• YOUR TASK: What is needed is an exact copy of every line from the one containing "You are a computer-use" through the end of the entries; please set it down without any pictures.

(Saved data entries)
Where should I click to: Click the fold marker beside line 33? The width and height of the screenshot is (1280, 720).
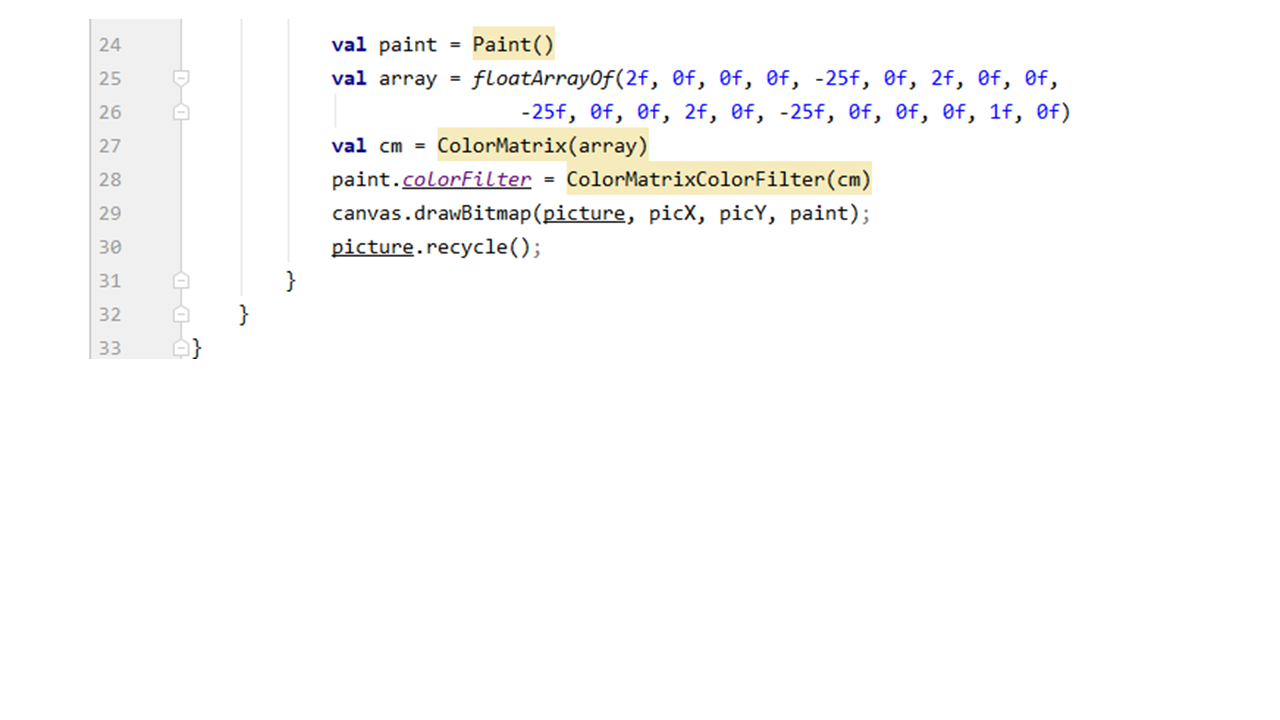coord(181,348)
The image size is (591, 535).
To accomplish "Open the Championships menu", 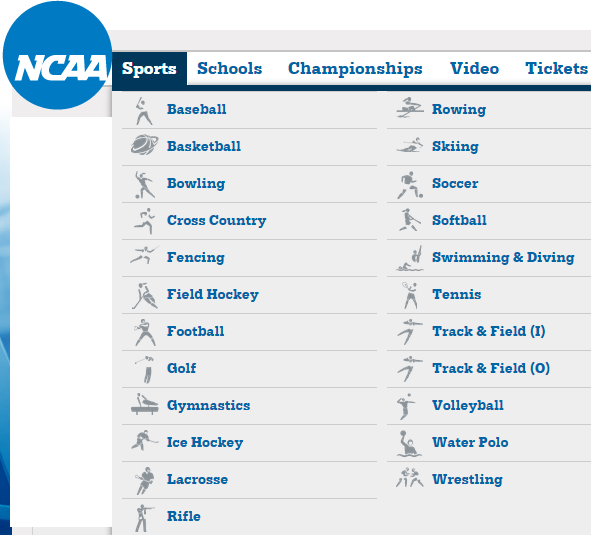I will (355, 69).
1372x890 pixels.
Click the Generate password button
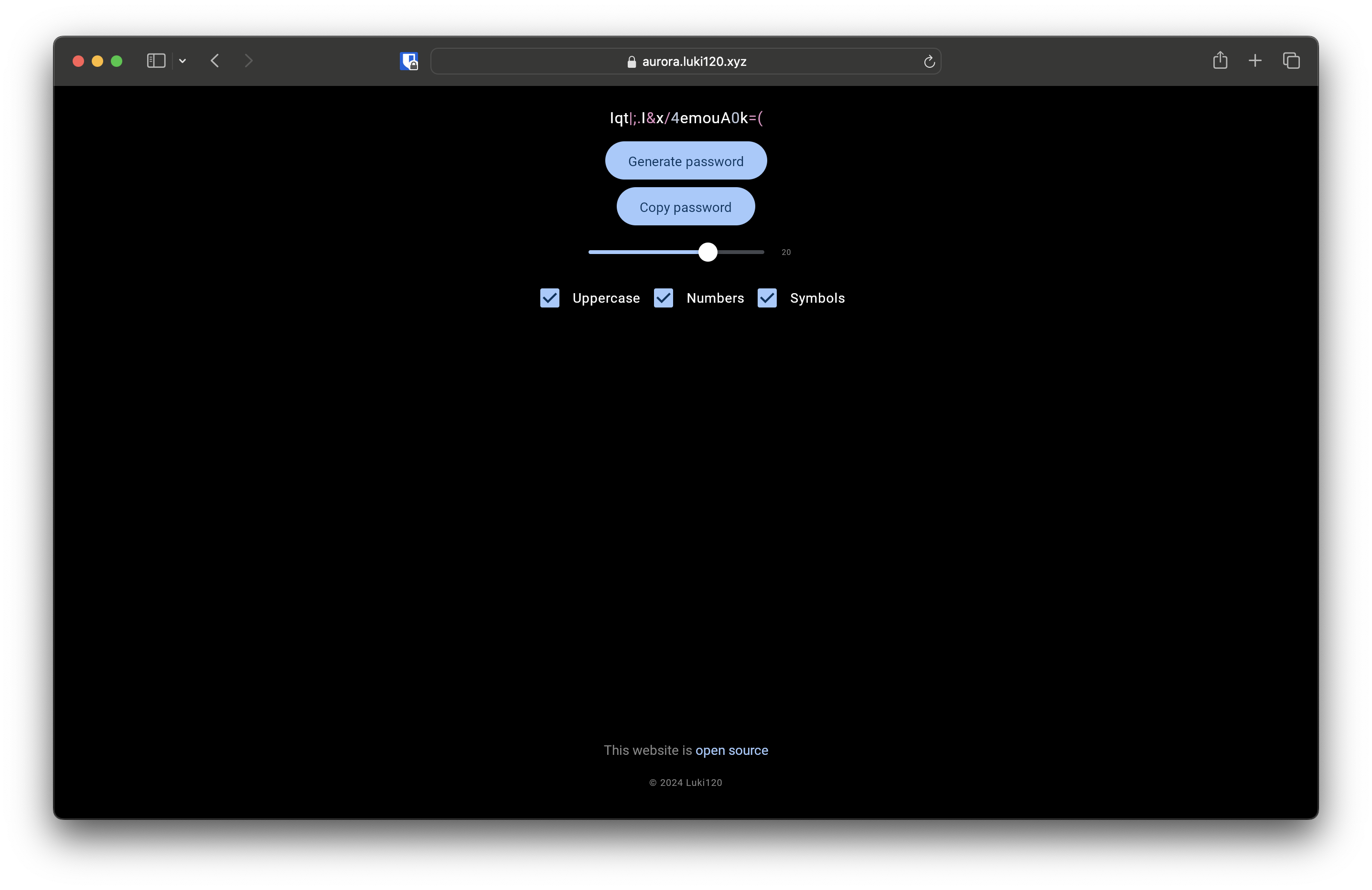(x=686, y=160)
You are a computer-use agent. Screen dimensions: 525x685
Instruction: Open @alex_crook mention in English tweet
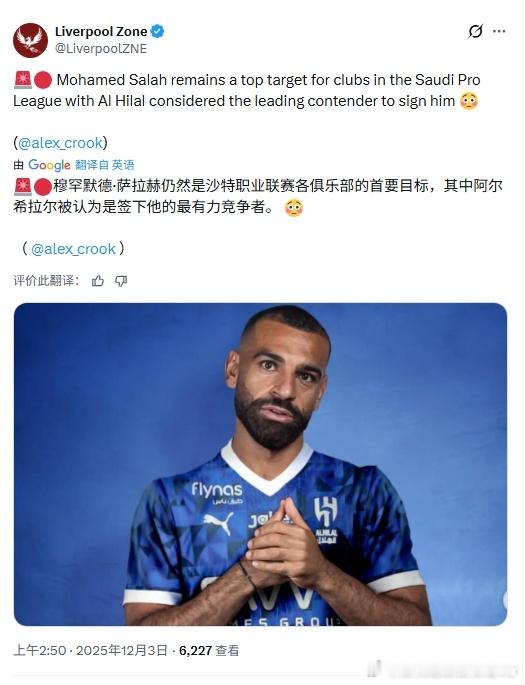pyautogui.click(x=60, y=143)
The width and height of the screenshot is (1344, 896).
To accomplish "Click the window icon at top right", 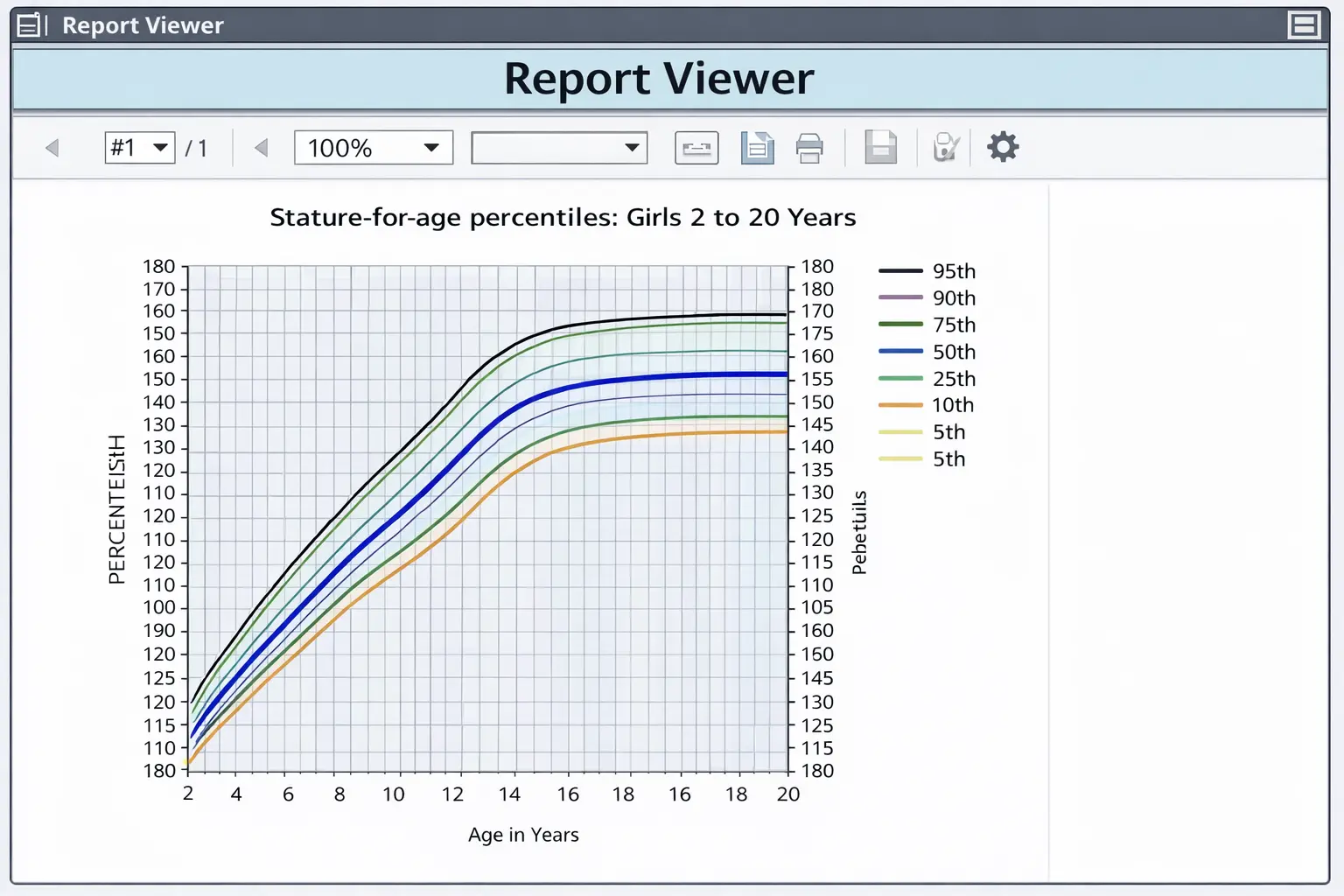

• ANSWER SECTION:
You are a computer-use agent. Screen dimensions: 525x685
Instruction: Open @alex_crook mention in English tweet
pyautogui.click(x=60, y=143)
The width and height of the screenshot is (1344, 896).
To accomplish "Click the window icon at top right", 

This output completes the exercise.